Password storage is one of the paramount concerns for any application or web service that deals with authentication. Depending on how and where they store passwords, their users' credentials could be exposed to bad actors in the event of a data breach or cyber attack.
Password hashing is a great way apps and online services can protect users' accounts in the case of a cyber attack or data leak. A stored hash has two big advantages over storing a plain text password or even an encrypted password.
Irreversibility
Once a hash value is generated, there is no way to derive the original input based on the hash value alone. Hash values usually appear as a random string of characters.
Consistency
At the same time, companies that only store a password's hash can still verify the identity of a user with their username and password because the same input string will always generate the same hash.

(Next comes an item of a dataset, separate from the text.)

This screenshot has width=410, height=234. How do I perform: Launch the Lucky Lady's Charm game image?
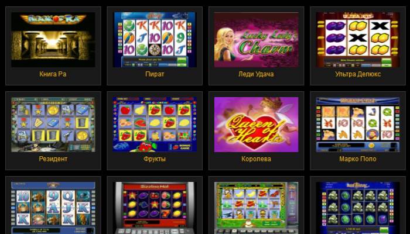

So if a user enters their password and it generates the same hash as the one in the application's database, they can safely verify the user without storing their credentials.
Is password hashing unhackable?
Like any cybersecurity measure, though password hashing can greatly increase the cost of hacking or account takeovers, it is not completely attack proof.
The main way hackers can break a hashing system occurs requires a few steps, each one of which can be thwarted by additional security measures:
- To gain access to a hashed password, the hackers must first breach the account storage information of their attack target. If these passwords are hashed, this information on its own is not usable – hence why password hashing is such a valued protection!
- Once hackers have a list of hashed passwords, they can create a database of words they think are likely to be used as passwords (strings like "password123," "qwerty," or perhaps even passwords they've obtained from other breaches). They then hash these likely passwords using the hashing algorithm they either suspect or or know their attack target uses. This creates a database of password hashes.
- With their possible or probable hashes in hand, the attackers then compare their database with entries in the hacked database of password hashes. If they find any matches, they can then gain access to those accounts.
While we've summed up this process in three neat steps, it's a very time and computing-intensive process, which serves as a strong deterrent against most hackers.
How does hashing work?
All hashing algorithms involve taking a piece of information called the "input" and a number of other parameters that determine the hash's complexity, computing requirements, and additional security measures.
Note that not all hashing algorithms use all the parameters below. Indeed, the parameters hashing algorithm use are a big part of what distinguishes one from another.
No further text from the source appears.